Very few cases have been documented in the literature in this
contention. In this case report, a 23-year-old female patient with no
significant medical history was admitted to the emergency department
with complaints raising the suspicion of Iatrogenic AP secondary to a
recent laparoscopic cholecystectomy, which had been performed due to
chronic cholecystitis associated with cholelithiasis.
Although AP under such conditions is treated conservatively, yet its
diagnosis and early management is crucial for better outcome and
prevention of its relapse. In a clinical picture of epigastric pain
migrating to the back with nausea and vomiting of no explained cause,
It is imperative to perform an abdominal ultrasound showing the inflamed
pancreatic parenchyma within the first 48 hours of suspecting the
condition. Increased levels of serum Lipase (Normal <90mg/dl)
and Amylase (Normal <90mg/dl) should be considered to increase
diagnostic accuracy by up to 20%18. Another more
specific indicator for pancreatic inflammation is raised Serum
Trypsinogen level used in assessing the severity of the
condition19. In cases where biliary aetiology is still
suspected, more advanced diagnostic procedures such as MRCP or EUS
should be employed.
To assess the severity of pancreatitis, we utilize Ranson scoring, a
system that predicts the severity and mortality of acute pancreatitis
through 11 parameters evaluated at admission and 48 hours
later20. In this case Subsequent laboratory
investigations revealed a notable elevation in serum amylase and lipase
levels, with the total leukocyte count (TLC) recorded at
16400/microliter. The patient received a Ranson score of 2 at admission,
putting her in a low-risk category. Significantly, the patient’s
condition stabilized within 48 hours with a Ranson score of 0.
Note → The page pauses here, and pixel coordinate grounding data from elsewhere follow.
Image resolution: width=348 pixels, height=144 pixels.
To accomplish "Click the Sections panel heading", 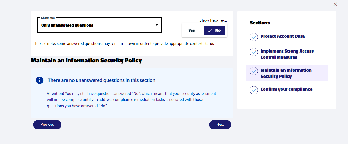I will [260, 23].

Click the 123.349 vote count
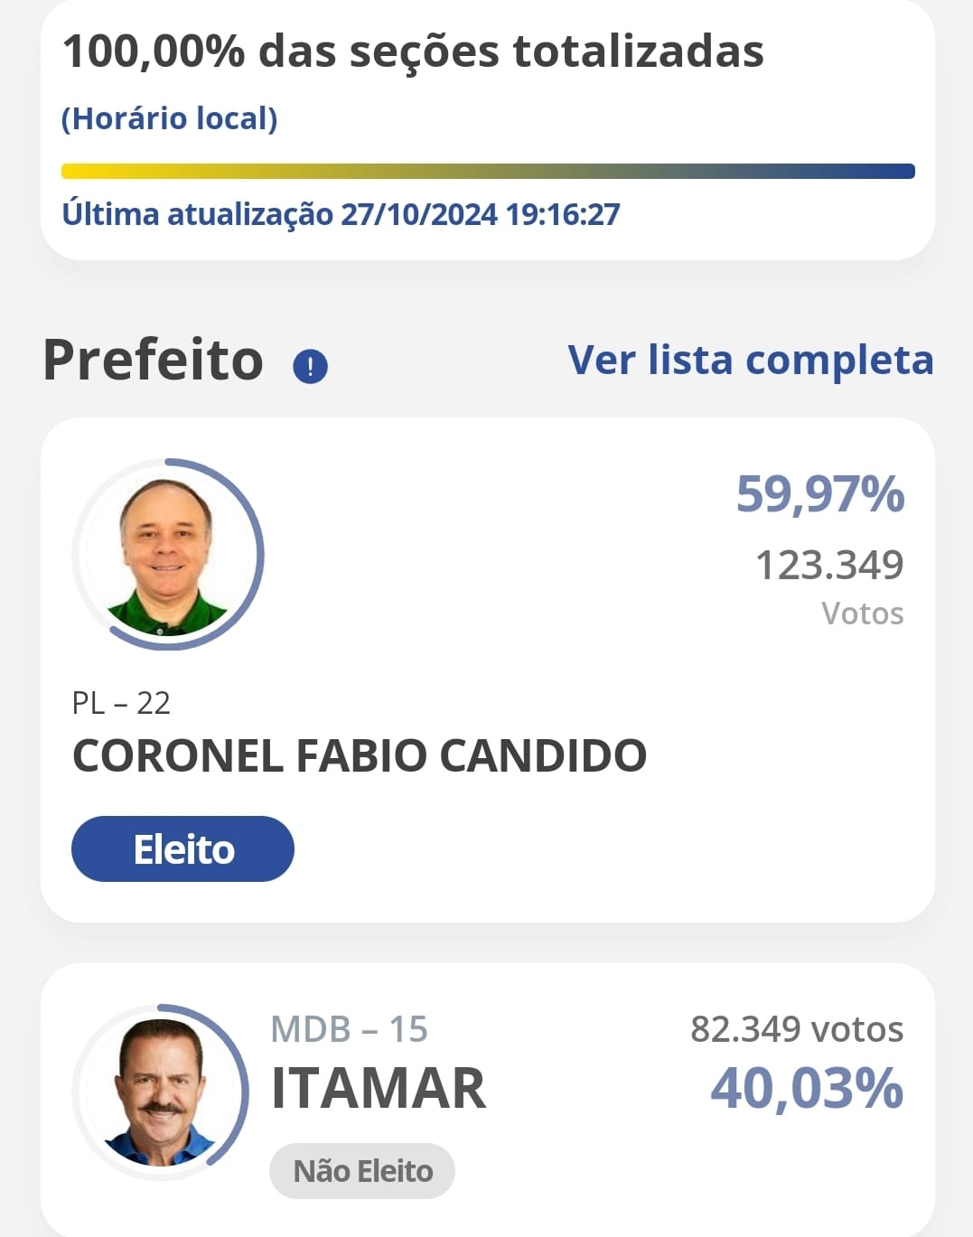829,566
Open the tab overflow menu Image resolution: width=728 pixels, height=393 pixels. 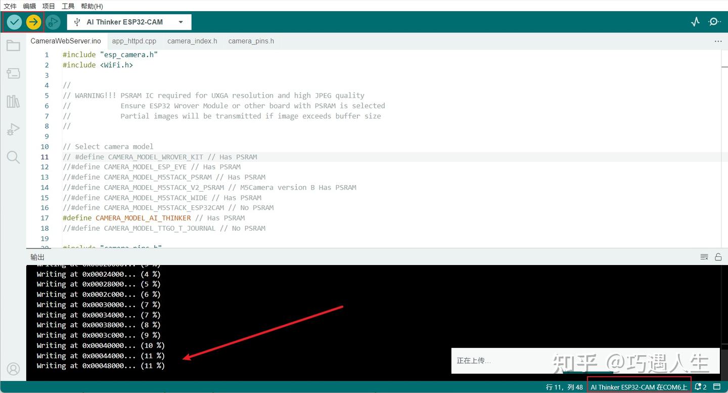point(718,41)

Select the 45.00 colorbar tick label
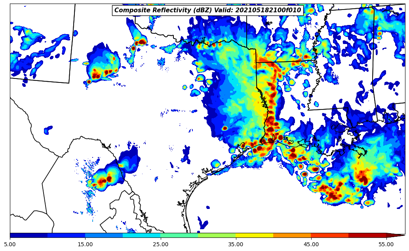(311, 244)
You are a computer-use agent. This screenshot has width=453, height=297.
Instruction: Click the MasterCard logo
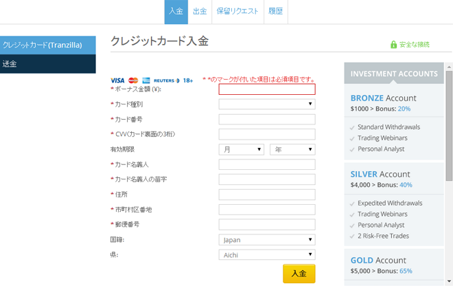coord(133,80)
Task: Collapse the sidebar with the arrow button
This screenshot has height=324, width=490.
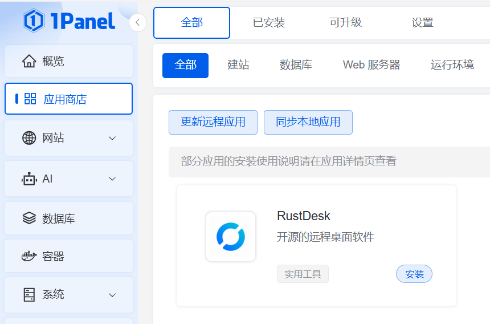Action: (x=138, y=23)
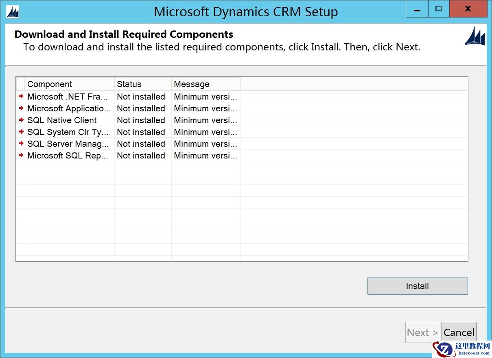Click the red arrow icon beside SQL Server Manag...

click(21, 144)
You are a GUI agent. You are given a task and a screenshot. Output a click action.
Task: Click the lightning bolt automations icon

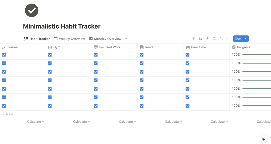point(207,39)
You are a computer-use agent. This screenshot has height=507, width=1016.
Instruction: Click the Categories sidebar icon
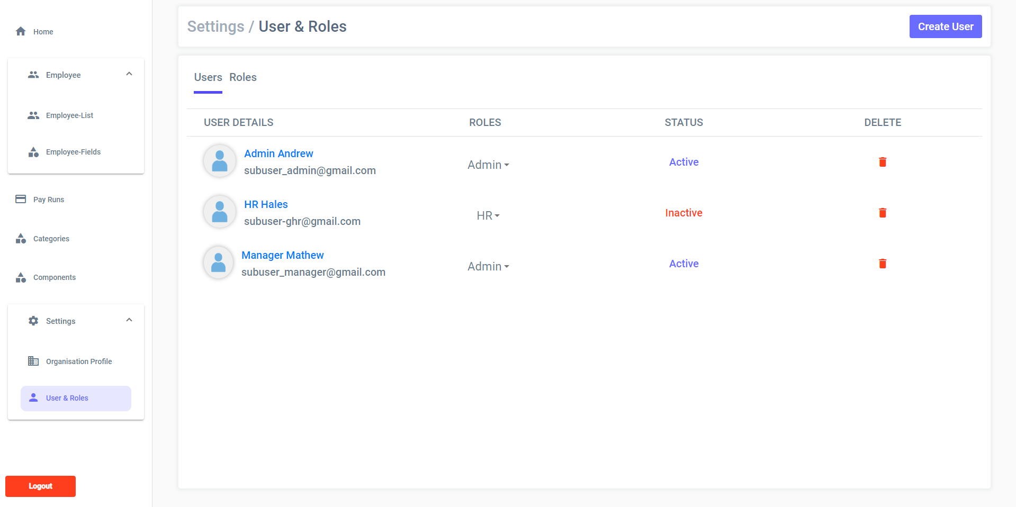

Another diagnostic criterion widely used nationally and internationally
is two out of three criteria comprising Epigastric pain radiating
towards the back, Elevated levels of serum Lipase and amylase (three
times above normal ), and Pancreatic And radiographic evidence showing
pancreatic parenchymal inflammatory signs23..
Following diagnosis, the management protocol includes fluid
resuscitation (FR), pain control, and nutritional support. The patients
should initially remain NPO21 with a nasogastric tube,
and receive antispasmodics, painkillers, and anti-emetics like
diphenhydramine HCL or ondansetron, with opioids being particularly
effective. Epidural analgesia is also a good option for pain management
and also associated with reduced mortality22. Studies
suggest Ringer lactate’s effectiveness over normal saline in acute
pancreatitis, but the fluid rate is more crucial than the type used. For
hypovolemic patients, fluid boluses yield better outcomes. Nutritional
support within 24 to 48 hours, is important in reducing bacterial
translocation, decreasing infection risk, and supporting gut microbiota.
IV fluids should be stopped once the patient can tolerate oral intake.
Current guidelines advise against prophylactic antibiotics in predicted
severe AP or sterile necrosis due to the risk of multidrug-resistant
bacteria and fungal super infection24.. However, in
severe cases of AP with no progression towards betterment, antibiotic
regimens are also started25.
In this case, Following a Ranson score of 2, the patient was placed NPO
and started on Toradol and Provas for pain management. Fluid
resuscitation was provided with 5% Dextrose saline. Intravenous
Meropenem 1g was administered three times daily for antibiotic coverage,
as studies suggest Carbapenems can reduce the risk of infection in acute
pancreatitis and related conditions26.